Notes: This is a translation of the first lines of a favorite Smashing Pumpkins’ song of mine.

And now for a real treat. I’d eschewed interlinears on this blog (and others) because they simply don’t format correctly. Well, thanks to Carsten Becker (creator of Ayeri), we now have a WordPress plugin that does it for us! :D I found this extremely exciting. Here it is in action:

Feta
[ˈfɛ.ɾə
/be quiet
ia!
ˈi.ə
2SG
A
a
NS
olo
ˈɔ.lɔ
sleep
ei
ˈe.i
1SG
a.
a]
PRG/

“Quiet! I am sleeping.”

How about that?! Not bad! :D Basically what it does is it lines up the first word of each line; the second word of each line; the third, etc. This way you can see how each one is glossed. I totally love it! I’m still messing around with the settings, so this may look different if you look at it a few hours from now, but I couldn’t be more pleased with the way this works!
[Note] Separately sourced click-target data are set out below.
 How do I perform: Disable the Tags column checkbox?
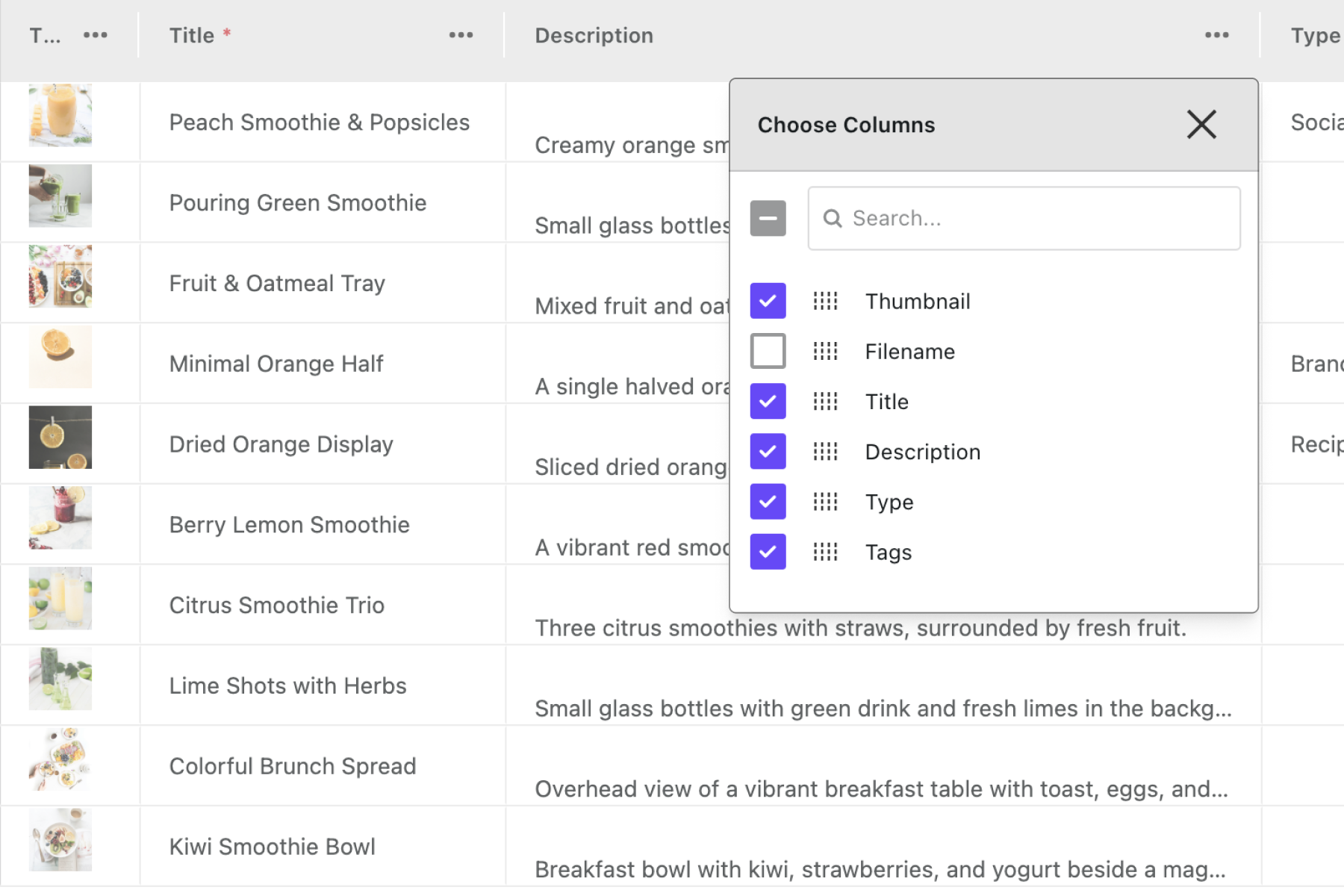point(768,552)
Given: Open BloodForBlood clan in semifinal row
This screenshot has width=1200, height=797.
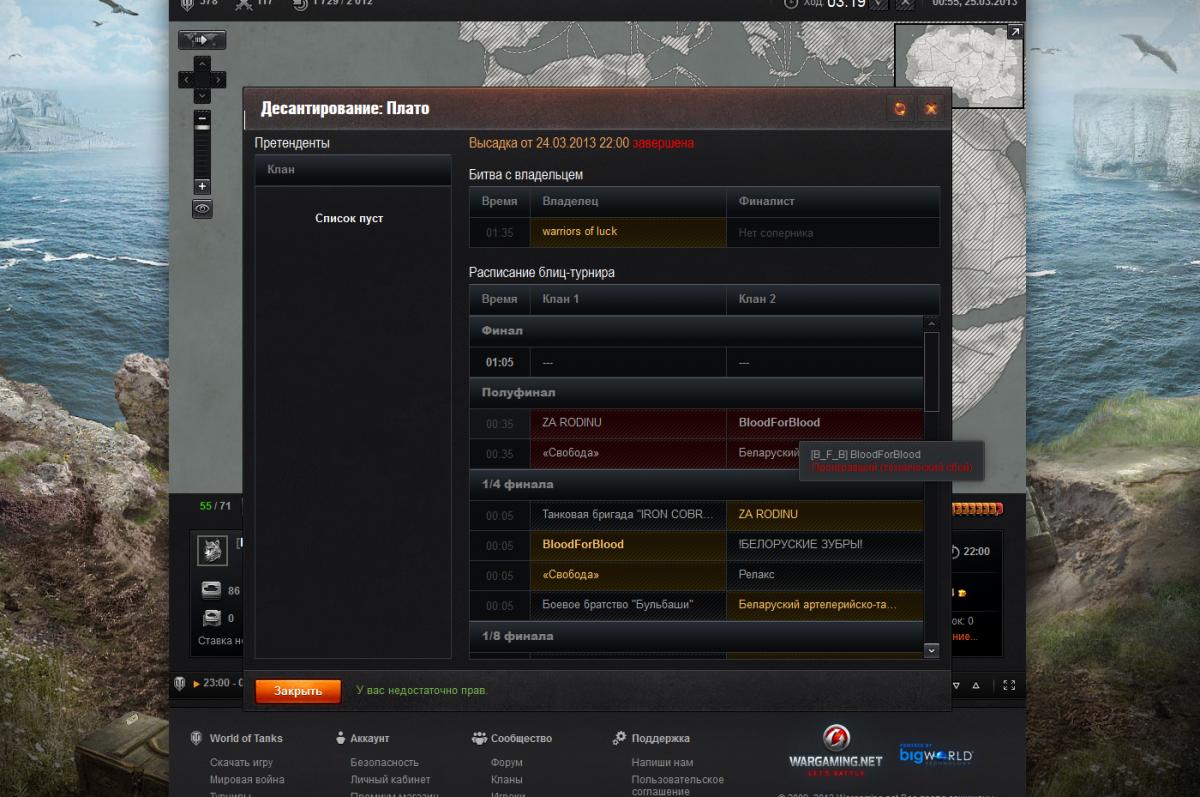Looking at the screenshot, I should pos(779,423).
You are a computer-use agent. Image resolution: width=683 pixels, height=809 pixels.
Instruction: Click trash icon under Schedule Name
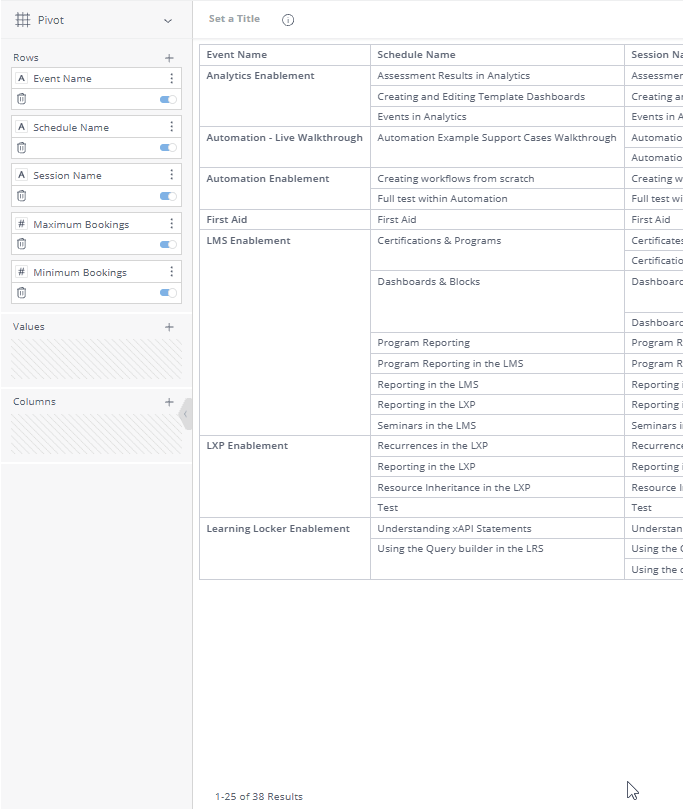pyautogui.click(x=21, y=147)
As for today’s word, the iku may look a bit familiar…or would if I’d done that word yet. Dang! Could’ve sworn I’d done that word. Well. When I do do that word, you’ll see why this iku gets classified as both an iku’ume and an ikunoala.


Iana

• Wednesday, February 1st, 2012

Glyph of the word 'iana'.

iana

  • (v.) to recognize someone (for something they’ve done)
  • (n.) recognition

Iana’u iko tou!
“This could win an award!”

Notes: Next week I’m going to be giving a talk at SWTX PCA/ACA in Albuquerque, New Mexico, and one of the professors volunteering her time to the conference created this video for my talk, which I thought was great. Heh, heh. Fire and blood! (Oh, and hey, Kenakoliku peeps: Check out the modified Halfsies font on there!)
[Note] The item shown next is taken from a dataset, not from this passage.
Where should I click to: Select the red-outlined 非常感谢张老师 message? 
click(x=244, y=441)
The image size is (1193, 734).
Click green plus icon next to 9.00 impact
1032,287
Today’s word was created for a specific reason way back when, but the iku, I thought, really came out well. First it uses the li glyph as an ikuiku (symbolic of giving), and it uses the “good” circle determinative to represent the gift or award. Below it are some lines, which I thought were quite fetching. I thought it came out awesome. Unfortunately, I rarely ever have a reason to use this word—it’s a bit too specific. Oh well. I shall use it today, to say: Nice job, Tamy Burnett! :D Your video made my day.


Ile

• Sunday, January 29th, 2012

Glyph of the word 'ile'.

ile

  • (v.) to hate, to despise, to revile
  • (n.) hate, hatred
  • (adj.) hateful

Ile ei iu Patilioto!
“I hate the Patriots!”

Notes: The old Super Bowl is one week from today, and I’m not looking forward to it. Four years ago, the upstart, massively-underdog Giants beat the up to then undefeated Patriots in one of the most memorable Super Bowls of all time—some even call it the best ever. It was one of the best moments in American sports history.

And now they’re playing again.

If the Patriots win, it’ll be pretty much the worst thing ever. Though you can’t actually take away a previous championship, a New England win would make it feel like the first one was somehow a fluke. If the Giants win, that’s fine, but the finish to Super Bowl XLII was so incredible that we don’t need another one. It’s too bad, all around.

The iku for ile is a turned version of the iku for eli, “love”. Call me sentimental.